SSH Into Your Server

ssh user@your-server-ip
2

Install Node.js 18+

Using nvm (recommended):
curl -o- https://raw.githubusercontent.com/nvm-sh/nvm/v0.39.7/install.sh | bash
source ~/.bashrc
nvm install 18
nvm use 18
Or via your system package manager (Ubuntu/Debian):
curl -fsSL https://deb.nodesource.com/setup_18.x | sudo -E bash -
sudo apt-get install -y nodejs
3

Clone the Repository and Install Dependencies

git clone https://github.com/your-org/discord-faceit-hub-bot.git
cd discord-faceit-hub-bot
npm install
4

Configure Environment Variables

Copy the example env file and fill in every value:
cp .env.example .env
nano .env
Minimum required variables:
DISCORD_TOKEN=
DISCORD_CLIENT_ID=
DISCORD_CLIENT_SECRET=
DISCORD_GUILD_ID=
ADMIN_JWT_SECRET=
FACEIT_API_KEY=
FACEIT_HUB_ID=
FACEIT_WEBHOOK_SECRET=
FIREBASE_SERVICE_ACCOUNT_PATH=./firebase-credentials.json
BASE_URL=https://your-domain.com
PORT=3000
NODE_ENV=production
5

Set Up PM2 for Process Management

Install PM2 globally, start the bot, and configure it to survive reboots:
npm install -g pm2
pm2 start index.js --name faceit-bot
pm2 save
pm2 startup
Follow the output of pm2 startup — it prints a system-specific command to run as root to register the PM2 service. After running it, your bot will automatically restart on server reboot.Useful PM2 commands:
pm2 logs faceit-bot        # tail logs
pm2 restart faceit-bot     # restart
pm2 status                 # process table

Nginx Reverse Proxy

Place Nginx in front of the Node.js server to handle SSL termination and forward requests to port 3000. The WebSocket upgrade headers are required for the Mixton Arena real-time panel (/api/lobby/mixton-ws).
server {
    listen 80;
    server_name your-domain.com;

    location / {
        proxy_pass http://127.0.0.1:3000;
        proxy_http_version 1.1;

        # Required for WebSocket support (Mixton Arena panel)
        proxy_set_header Upgrade $http_upgrade;
        proxy_set_header Connection "upgrade";

        proxy_set_header Host $host;
        proxy_set_header X-Real-IP $remote_addr;
        proxy_set_header X-Forwarded-For $proxy_add_x_forwarded_for;
        proxy_set_header X-Forwarded-Proto $scheme;
    }
}
The Express server is configured with app.set('trust proxy', 1) so it correctly reads the client IP from X-Forwarded-For instead of seeing Nginx’s loopback address. This is needed for rate limiting to work correctly per real client IP.

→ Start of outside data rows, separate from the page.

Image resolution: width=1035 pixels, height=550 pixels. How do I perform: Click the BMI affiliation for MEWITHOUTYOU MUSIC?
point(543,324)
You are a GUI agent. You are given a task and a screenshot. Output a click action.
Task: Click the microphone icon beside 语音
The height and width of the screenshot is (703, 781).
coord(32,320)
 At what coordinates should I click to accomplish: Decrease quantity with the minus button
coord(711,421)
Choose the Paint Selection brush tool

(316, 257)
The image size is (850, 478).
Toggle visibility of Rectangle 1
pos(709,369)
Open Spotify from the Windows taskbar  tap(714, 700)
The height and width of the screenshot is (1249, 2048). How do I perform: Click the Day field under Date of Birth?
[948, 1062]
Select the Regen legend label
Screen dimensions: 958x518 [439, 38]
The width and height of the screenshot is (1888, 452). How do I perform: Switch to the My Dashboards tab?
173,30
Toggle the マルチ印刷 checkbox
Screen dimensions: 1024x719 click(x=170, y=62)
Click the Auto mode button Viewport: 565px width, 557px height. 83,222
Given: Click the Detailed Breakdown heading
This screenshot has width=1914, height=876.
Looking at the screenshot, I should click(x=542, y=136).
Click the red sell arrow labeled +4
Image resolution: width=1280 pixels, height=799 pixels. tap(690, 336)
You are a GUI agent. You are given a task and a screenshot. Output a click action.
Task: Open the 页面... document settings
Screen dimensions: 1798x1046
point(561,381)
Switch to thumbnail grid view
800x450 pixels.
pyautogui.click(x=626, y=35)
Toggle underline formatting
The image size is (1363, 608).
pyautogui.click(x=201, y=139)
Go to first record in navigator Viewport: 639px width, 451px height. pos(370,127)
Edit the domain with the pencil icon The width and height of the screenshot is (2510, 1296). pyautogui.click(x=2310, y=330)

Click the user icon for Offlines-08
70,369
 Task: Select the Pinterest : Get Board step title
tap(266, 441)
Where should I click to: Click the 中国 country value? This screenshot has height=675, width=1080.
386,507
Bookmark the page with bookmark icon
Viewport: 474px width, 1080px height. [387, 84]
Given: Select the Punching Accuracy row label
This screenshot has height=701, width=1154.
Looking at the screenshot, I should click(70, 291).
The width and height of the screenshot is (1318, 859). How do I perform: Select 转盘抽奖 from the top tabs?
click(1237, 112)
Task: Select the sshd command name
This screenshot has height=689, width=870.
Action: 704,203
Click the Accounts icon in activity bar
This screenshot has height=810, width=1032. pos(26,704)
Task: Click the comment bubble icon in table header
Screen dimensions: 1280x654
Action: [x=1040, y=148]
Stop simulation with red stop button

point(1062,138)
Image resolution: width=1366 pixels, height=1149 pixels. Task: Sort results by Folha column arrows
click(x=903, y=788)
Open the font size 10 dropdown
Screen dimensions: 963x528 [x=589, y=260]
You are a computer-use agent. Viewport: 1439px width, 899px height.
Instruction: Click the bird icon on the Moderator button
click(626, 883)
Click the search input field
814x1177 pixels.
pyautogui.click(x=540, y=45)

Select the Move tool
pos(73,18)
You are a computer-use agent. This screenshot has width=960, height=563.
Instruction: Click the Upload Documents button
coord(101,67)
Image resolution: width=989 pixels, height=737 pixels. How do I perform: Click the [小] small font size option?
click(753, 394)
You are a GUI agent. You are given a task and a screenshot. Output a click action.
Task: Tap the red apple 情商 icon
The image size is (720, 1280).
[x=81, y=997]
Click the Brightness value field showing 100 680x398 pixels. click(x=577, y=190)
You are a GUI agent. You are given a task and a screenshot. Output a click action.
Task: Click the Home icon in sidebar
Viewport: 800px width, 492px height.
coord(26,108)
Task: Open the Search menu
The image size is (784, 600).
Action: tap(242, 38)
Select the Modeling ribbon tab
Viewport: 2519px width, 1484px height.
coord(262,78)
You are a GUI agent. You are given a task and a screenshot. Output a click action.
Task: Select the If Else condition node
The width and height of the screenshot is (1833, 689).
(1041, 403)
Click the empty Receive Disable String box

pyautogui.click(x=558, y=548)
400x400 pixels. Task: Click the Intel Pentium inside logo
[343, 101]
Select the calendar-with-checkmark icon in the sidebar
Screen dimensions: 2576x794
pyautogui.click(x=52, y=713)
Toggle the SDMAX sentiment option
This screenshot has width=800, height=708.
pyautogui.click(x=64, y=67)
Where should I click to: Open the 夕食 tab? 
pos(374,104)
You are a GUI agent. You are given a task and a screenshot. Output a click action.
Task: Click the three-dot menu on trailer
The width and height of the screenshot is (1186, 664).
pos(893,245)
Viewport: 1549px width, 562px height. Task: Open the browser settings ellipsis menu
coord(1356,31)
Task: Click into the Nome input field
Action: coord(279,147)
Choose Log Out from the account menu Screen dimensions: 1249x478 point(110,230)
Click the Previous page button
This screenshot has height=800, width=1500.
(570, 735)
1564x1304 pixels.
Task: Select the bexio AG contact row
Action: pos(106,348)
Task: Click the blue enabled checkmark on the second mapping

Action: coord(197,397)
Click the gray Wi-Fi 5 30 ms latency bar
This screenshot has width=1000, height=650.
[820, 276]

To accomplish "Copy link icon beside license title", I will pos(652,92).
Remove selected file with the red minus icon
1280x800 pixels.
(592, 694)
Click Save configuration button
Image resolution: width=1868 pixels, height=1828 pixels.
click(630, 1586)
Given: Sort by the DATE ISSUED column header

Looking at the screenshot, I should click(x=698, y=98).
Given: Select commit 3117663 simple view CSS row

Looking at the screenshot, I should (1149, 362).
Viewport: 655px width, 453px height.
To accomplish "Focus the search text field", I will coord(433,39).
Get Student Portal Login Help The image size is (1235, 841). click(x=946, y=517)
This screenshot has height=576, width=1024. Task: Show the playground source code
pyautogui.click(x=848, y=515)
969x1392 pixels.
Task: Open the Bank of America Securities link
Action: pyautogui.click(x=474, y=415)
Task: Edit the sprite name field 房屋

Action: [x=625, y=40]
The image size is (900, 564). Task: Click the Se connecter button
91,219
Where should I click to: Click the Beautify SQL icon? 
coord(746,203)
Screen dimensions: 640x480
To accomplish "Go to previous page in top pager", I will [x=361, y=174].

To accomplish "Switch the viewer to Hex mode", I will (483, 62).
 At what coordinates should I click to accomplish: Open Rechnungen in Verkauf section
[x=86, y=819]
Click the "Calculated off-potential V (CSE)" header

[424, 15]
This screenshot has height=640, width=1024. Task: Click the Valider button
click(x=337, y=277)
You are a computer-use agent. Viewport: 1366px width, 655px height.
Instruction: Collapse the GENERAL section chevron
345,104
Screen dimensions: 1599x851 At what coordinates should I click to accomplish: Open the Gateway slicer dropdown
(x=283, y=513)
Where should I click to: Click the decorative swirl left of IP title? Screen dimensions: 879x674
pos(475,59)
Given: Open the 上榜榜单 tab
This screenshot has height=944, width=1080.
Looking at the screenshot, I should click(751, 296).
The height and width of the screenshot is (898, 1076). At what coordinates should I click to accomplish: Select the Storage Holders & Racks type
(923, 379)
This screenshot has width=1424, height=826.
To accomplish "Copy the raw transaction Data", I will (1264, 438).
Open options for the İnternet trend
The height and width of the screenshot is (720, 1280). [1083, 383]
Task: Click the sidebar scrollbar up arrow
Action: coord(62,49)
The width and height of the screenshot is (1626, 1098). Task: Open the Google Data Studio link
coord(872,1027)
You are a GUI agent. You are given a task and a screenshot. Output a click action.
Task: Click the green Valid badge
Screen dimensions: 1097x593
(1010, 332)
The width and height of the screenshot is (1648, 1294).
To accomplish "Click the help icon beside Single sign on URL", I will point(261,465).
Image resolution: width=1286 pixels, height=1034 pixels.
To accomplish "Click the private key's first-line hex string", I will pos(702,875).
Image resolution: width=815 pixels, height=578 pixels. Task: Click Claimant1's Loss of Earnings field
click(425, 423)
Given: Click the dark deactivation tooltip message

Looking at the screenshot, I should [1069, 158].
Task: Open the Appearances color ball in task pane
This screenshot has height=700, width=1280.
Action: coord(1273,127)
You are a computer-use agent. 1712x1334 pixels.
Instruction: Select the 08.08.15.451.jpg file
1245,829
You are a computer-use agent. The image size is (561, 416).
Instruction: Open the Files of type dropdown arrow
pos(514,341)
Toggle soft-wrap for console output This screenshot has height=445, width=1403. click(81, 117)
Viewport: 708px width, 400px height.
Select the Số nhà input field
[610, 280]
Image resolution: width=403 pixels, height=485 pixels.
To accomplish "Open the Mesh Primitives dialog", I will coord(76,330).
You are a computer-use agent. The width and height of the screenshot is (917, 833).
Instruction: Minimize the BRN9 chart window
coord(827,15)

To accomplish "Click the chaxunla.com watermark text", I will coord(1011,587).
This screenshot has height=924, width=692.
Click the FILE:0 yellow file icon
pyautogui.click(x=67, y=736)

SSL/TLS with Let’s Encrypt

Faceit requires HTTPS for webhook delivery. Use Certbot to obtain a free certificate:
sudo apt install certbot python3-certbot-nginx
sudo certbot --nginx -d your-domain.com
Certbot automatically edits your Nginx config to add listen 443 ssl and sets up auto-renewal. After this step, set BASE_URL=https://your-domain.com in your .env. The Express app automatically enables secure: true on session cookies when BASE_URL starts with https:
const cookieConfig = {
  httpOnly: true,
  secure: process.env.NODE_ENV === 'production' || BASE_URL.startsWith('https'),
  maxAge: 8 * 60 * 60 * 1000, // 8 hours
};

Docker Deployment

For containerized environments, use this minimal Dockerfile:
FROM node:18-alpine
WORKDIR /app
COPY package*.json ./
RUN npm ci --omit=dev
COPY . .
EXPOSE 3000
CMD ["node", "index.js"]
Build and run:
docker build -t faceit-bot .
docker run -d \
  --name faceit-bot \
  --restart unless-stopped \
  -p 3000:3000 \
  --env-file .env \
  -v $(pwd)/firebase-credentials.json:/app/firebase-credentials.json:ro \
  faceit-bot
Keep your Firebase service account JSON outside the Docker image. Mount it as a read-only volume (as shown above) and point FIREBASE_SERVICE_ACCOUNT_PATH to its container path (/app/firebase-credentials.json). Alternatively, on Google Cloud Platform you can omit the file entirely and use Application Default Credentialsadmin.initializeApp() with no arguments picks up the GCP service account automatically.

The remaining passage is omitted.